Well, if we count up all the crimes being committed presently in USA against people of Afro-American or Latino-American background we will have USA as the most racist regime on Earth.

----------


## ReDSanchous

> Well, if we count up all the crimes being committed presently in USA against people of Afro-American or Latino-American background we will have USA as the most racist regime on Earth.

 That's right! That's why I pointed out that stats for another country are needed in this issue.

----------


## chaika

Нашел данные об этом для США http://www.ncjrs.gov/spotlight/hate_crimes/facts.html

----------


## JKDMan

*Putin apologises for racism*
27/09/2005 15:12  - (SA)     
Moscow - President Vladimir Putin apologised on Tuesday for racist attacks that have been on the rise in Russia in recent years and promised that law enforcement services would redouble their efforts to stop them.  
"I would like to offer my apologies for the incidents that have taken place," Putin said in response to a question on the attacks.  
"We are going to intensify law enforcement activities and do everything we can so to make skinheads and fascist elements disappear from the political map of our country," he said.   *Racist violence was a source of concern to Russian society at large and to him personally, Putin added.*  
Racist attacks in Russia, generally targeting people from the Caucasus region and the former Soviet republics of Central Asia as well as foreign students from Africa and Asia, have occurred with increasing frequency in Russian cities in recent years, officials say.  
Earlier this month, foreign students protested in the northern city of Saint Petersburg after a Congolese student died as a result of wounds he sustained after being attacked in the street. Authorities said on Monday they had arrested four people in connection with the attack.

----------


## JKDMan

To all my racist Russian friends and all the "racist apologists" in this thread: Russia's population is losing 700,000 people per year. People are moving out of your country in droves to seek better lives elsewhere. I hope you realize that Russia will need people of other nationalities to help your country sustain its growth coming out of the backwardness of communism. Most of the civilized world utilizes and accepts immigrants of a different hue to their advantage. The fantasy of Russia for "whites only" is sad, backward, and outdated. 
To point out acts of hate in other countries does not justify barbaric behavior in your own back yard.   ::

----------


## charlestonian

Ужос какой  ::   ::   ::

----------


## charlestonian

> Well, if we count up all the crimes being committed presently in USA against people of Afro-American or Latino-American background we will have USA as the most racist regime on Earth.

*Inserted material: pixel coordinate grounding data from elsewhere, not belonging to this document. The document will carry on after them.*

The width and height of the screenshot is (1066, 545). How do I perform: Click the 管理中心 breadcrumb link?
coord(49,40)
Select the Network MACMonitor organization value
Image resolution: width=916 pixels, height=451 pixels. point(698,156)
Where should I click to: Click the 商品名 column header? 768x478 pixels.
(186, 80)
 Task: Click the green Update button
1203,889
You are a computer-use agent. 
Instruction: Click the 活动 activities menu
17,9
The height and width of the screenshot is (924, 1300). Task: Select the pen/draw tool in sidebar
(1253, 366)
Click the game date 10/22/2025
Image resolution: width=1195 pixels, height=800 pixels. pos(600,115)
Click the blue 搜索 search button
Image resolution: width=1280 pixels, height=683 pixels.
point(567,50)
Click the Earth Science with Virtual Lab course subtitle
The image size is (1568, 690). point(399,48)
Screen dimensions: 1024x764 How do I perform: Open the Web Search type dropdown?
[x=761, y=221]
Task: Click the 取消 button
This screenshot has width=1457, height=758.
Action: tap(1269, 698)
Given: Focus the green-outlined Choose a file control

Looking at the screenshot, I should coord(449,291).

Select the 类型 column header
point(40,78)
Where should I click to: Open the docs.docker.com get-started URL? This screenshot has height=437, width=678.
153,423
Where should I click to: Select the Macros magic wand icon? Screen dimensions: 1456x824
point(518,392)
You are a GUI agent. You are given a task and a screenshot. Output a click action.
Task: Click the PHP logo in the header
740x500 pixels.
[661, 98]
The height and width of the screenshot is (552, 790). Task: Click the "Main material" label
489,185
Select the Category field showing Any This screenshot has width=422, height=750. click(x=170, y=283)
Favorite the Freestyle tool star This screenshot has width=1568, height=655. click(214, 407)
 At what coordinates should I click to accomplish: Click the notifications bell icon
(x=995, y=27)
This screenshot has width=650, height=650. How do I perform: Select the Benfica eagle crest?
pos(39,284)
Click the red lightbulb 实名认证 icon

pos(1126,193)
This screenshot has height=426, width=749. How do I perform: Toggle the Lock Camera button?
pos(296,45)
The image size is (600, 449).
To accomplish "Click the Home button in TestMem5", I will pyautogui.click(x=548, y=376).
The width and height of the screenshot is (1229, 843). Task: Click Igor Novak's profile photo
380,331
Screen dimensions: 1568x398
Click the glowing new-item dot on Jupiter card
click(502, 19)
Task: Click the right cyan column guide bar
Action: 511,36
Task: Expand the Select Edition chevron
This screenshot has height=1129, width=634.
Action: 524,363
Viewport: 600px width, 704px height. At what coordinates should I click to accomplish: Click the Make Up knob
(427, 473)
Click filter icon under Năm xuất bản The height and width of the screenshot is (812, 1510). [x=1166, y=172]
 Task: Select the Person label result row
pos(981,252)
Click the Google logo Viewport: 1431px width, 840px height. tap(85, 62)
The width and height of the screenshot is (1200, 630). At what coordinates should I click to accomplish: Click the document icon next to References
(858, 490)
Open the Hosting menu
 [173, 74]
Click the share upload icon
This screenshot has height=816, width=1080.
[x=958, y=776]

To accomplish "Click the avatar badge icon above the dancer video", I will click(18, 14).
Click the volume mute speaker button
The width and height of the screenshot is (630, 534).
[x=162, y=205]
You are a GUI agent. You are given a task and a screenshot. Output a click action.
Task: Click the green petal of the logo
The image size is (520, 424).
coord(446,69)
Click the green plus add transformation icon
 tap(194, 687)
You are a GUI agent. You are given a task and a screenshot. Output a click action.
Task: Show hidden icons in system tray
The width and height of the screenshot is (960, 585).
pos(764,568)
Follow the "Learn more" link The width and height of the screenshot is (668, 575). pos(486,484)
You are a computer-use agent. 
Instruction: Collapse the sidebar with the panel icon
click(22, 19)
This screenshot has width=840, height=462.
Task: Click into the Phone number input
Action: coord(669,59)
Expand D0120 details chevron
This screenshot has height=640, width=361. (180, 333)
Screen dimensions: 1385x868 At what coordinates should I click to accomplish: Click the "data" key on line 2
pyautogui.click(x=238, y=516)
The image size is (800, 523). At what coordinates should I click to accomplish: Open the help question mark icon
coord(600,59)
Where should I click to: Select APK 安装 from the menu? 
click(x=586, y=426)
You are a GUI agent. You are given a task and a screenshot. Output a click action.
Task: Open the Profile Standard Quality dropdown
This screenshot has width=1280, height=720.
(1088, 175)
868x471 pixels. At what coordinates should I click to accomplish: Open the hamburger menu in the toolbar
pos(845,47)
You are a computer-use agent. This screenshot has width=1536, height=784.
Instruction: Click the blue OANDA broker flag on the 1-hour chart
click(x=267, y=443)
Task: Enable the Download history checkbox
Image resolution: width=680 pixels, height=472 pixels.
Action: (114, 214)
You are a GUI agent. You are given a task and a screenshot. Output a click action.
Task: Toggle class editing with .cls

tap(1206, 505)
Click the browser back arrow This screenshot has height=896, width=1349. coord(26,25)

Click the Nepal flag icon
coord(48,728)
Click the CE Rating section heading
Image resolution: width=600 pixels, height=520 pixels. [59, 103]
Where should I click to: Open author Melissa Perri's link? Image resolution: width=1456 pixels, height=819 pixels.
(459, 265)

 Say what? I don't see any of this! Just the opposite!

----------


## Cesar

> Well, if we count up all the crimes being committed presently in USA against people of Afro-American or Latino-American background we will have USA as the most racist regime on Earth.

 What??? 
C

----------


## Lampada

> To all my racist Russian friends and all the "racist apologists" in this thread...

 Очевидно, что Вы открыли эту тему в уверенности, что тут одни расисты собрались. Часто люди склонны обвинять других в том, в чём сами грешны.   ::

----------


## JKDMan

> Originally Posted by JKDMan  To all my racist Russian friends and all the "racist apologists" in this thread...   Очевидно, что Вы открыли эту тему в уверенности, что тут одни расисты собрались. Часто люди склонны обвинять других в том, в чём сами грешны.

 Respond to me in english, please.   ::

----------


## charlestonian

> Originally Posted by Lampada        Originally Posted by JKDMan  To all my racist Russian friends and all the "racist apologists" in this thread...   Очевидно, что Вы открыли эту тему в уверенности, что тут одни расисты собрались. Часто люди склонны обвинять других в том, в чём сами грешны.     Respond to me in english, please.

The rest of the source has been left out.